Retype all of the data exactly as given.

*** Begin section ***

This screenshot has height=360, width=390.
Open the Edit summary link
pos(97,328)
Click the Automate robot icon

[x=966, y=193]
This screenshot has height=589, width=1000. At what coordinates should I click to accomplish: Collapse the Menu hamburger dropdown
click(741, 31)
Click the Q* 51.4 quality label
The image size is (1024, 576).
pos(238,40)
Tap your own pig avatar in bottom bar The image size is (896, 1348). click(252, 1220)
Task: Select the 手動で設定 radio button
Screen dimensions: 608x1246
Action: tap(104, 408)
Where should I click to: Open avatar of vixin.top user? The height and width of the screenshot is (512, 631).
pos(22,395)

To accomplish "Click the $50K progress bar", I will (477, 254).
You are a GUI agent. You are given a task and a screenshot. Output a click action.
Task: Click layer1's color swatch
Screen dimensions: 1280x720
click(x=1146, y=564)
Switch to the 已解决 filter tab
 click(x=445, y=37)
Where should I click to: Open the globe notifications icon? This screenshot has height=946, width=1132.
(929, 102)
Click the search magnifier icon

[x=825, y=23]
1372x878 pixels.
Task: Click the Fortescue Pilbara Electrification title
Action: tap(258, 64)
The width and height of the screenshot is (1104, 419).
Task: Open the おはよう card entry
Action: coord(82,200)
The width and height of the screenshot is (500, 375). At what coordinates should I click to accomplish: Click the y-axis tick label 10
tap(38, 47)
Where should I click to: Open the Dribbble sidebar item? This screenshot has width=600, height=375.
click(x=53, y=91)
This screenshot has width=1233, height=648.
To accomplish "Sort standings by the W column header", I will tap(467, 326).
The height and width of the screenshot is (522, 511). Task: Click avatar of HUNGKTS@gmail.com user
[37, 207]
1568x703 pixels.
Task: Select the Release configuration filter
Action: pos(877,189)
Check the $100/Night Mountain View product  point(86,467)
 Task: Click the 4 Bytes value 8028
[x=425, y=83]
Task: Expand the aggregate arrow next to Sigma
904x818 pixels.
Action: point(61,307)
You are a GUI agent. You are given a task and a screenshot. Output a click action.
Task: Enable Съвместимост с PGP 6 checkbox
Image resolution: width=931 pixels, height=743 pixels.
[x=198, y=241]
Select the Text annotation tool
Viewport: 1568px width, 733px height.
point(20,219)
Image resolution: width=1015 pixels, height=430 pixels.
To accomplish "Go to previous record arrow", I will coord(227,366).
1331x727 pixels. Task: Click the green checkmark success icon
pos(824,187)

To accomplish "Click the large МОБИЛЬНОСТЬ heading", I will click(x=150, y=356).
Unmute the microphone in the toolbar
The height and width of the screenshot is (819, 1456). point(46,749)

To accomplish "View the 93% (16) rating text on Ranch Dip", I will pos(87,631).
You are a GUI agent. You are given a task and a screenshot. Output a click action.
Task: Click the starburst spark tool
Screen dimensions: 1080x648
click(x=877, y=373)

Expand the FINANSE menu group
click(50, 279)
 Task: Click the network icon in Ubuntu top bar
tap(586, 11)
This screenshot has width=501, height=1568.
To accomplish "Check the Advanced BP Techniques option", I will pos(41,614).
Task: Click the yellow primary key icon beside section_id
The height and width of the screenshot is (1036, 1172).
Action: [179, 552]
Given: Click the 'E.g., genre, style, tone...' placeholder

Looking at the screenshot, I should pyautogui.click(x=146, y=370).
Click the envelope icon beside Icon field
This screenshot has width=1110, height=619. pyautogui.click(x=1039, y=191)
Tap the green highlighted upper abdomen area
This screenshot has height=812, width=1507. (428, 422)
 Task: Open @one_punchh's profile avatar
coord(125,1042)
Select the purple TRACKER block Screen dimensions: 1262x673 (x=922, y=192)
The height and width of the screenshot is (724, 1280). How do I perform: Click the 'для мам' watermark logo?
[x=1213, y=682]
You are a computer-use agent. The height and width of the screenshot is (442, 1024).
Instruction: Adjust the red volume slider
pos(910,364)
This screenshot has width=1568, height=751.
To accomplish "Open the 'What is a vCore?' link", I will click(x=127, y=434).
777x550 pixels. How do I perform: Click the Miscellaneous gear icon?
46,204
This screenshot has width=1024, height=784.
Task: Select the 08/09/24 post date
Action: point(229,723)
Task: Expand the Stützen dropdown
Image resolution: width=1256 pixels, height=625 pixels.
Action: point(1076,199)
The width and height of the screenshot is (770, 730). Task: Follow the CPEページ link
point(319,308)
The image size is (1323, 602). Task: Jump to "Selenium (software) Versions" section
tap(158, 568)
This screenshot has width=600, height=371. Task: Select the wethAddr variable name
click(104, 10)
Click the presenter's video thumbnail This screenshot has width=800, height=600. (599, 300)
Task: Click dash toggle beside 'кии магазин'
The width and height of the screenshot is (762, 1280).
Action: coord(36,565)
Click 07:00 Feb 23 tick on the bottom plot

*** End section ***

» Written answer
This screenshot has height=360, width=390.
Open the Edit summary link
pos(97,328)
Click the Automate robot icon

[x=966, y=193]
This screenshot has height=589, width=1000. At what coordinates should I click to accomplish: Collapse the Menu hamburger dropdown
click(741, 31)
Click the Q* 51.4 quality label
The image size is (1024, 576).
pos(238,40)
Tap your own pig avatar in bottom bar The image size is (896, 1348). click(252, 1220)
Task: Select the 手動で設定 radio button
Screen dimensions: 608x1246
Action: tap(104, 408)
Where should I click to: Open avatar of vixin.top user? The height and width of the screenshot is (512, 631).
pos(22,395)

To accomplish "Click the $50K progress bar", I will (477, 254).
You are a GUI agent. You are given a task and a screenshot. Output a click action.
Task: Click layer1's color swatch
Screen dimensions: 1280x720
click(x=1146, y=564)
Switch to the 已解决 filter tab
 click(x=445, y=37)
Where should I click to: Open the globe notifications icon? This screenshot has height=946, width=1132.
(929, 102)
Click the search magnifier icon

[x=825, y=23]
1372x878 pixels.
Task: Click the Fortescue Pilbara Electrification title
Action: tap(258, 64)
The width and height of the screenshot is (1104, 419).
Task: Open the おはよう card entry
Action: coord(82,200)
The width and height of the screenshot is (500, 375). At what coordinates should I click to accomplish: Click the y-axis tick label 10
tap(38, 47)
Where should I click to: Open the Dribbble sidebar item? This screenshot has width=600, height=375.
click(x=53, y=91)
This screenshot has width=1233, height=648.
To accomplish "Sort standings by the W column header", I will tap(467, 326).
The height and width of the screenshot is (522, 511). Task: Click avatar of HUNGKTS@gmail.com user
[37, 207]
1568x703 pixels.
Task: Select the Release configuration filter
Action: pos(877,189)
Check the $100/Night Mountain View product  point(86,467)
 Task: Click the 4 Bytes value 8028
[x=425, y=83]
Task: Expand the aggregate arrow next to Sigma
904x818 pixels.
Action: point(61,307)
You are a GUI agent. You are given a task and a screenshot. Output a click action.
Task: Enable Съвместимост с PGP 6 checkbox
Image resolution: width=931 pixels, height=743 pixels.
[x=198, y=241]
Select the Text annotation tool
Viewport: 1568px width, 733px height.
point(20,219)
Image resolution: width=1015 pixels, height=430 pixels.
To accomplish "Go to previous record arrow", I will coord(227,366).
1331x727 pixels. Task: Click the green checkmark success icon
pos(824,187)

To accomplish "Click the large МОБИЛЬНОСТЬ heading", I will click(x=150, y=356).
Unmute the microphone in the toolbar
The height and width of the screenshot is (819, 1456). point(46,749)

To accomplish "View the 93% (16) rating text on Ranch Dip", I will pos(87,631).
You are a GUI agent. You are given a task and a screenshot. Output a click action.
Task: Click the starburst spark tool
Screen dimensions: 1080x648
click(x=877, y=373)

Expand the FINANSE menu group
click(50, 279)
 Task: Click the network icon in Ubuntu top bar
tap(586, 11)
This screenshot has width=501, height=1568.
To accomplish "Check the Advanced BP Techniques option", I will pos(41,614).
Task: Click the yellow primary key icon beside section_id
The height and width of the screenshot is (1036, 1172).
Action: [179, 552]
Given: Click the 'E.g., genre, style, tone...' placeholder

Looking at the screenshot, I should pyautogui.click(x=146, y=370).
Click the envelope icon beside Icon field
This screenshot has width=1110, height=619. pyautogui.click(x=1039, y=191)
Tap the green highlighted upper abdomen area
This screenshot has height=812, width=1507. (428, 422)
 Task: Open @one_punchh's profile avatar
coord(125,1042)
Select the purple TRACKER block Screen dimensions: 1262x673 (x=922, y=192)
The height and width of the screenshot is (724, 1280). How do I perform: Click the 'для мам' watermark logo?
[x=1213, y=682]
You are a computer-use agent. The height and width of the screenshot is (442, 1024).
Instruction: Adjust the red volume slider
pos(910,364)
This screenshot has width=1568, height=751.
To accomplish "Open the 'What is a vCore?' link", I will click(x=127, y=434).
777x550 pixels. How do I perform: Click the Miscellaneous gear icon?
46,204
This screenshot has width=1024, height=784.
Task: Select the 08/09/24 post date
Action: point(229,723)
Task: Expand the Stützen dropdown
Image resolution: width=1256 pixels, height=625 pixels.
Action: point(1076,199)
The width and height of the screenshot is (770, 730). Task: Follow the CPEページ link
point(319,308)
The image size is (1323, 602). Task: Jump to "Selenium (software) Versions" section
tap(158, 568)
This screenshot has width=600, height=371. Task: Select the wethAddr variable name
click(104, 10)
Click the presenter's video thumbnail This screenshot has width=800, height=600. (599, 300)
Task: Click dash toggle beside 'кии магазин'
The width and height of the screenshot is (762, 1280).
Action: coord(36,565)
Click 07:00 Feb 23 tick on the bottom plot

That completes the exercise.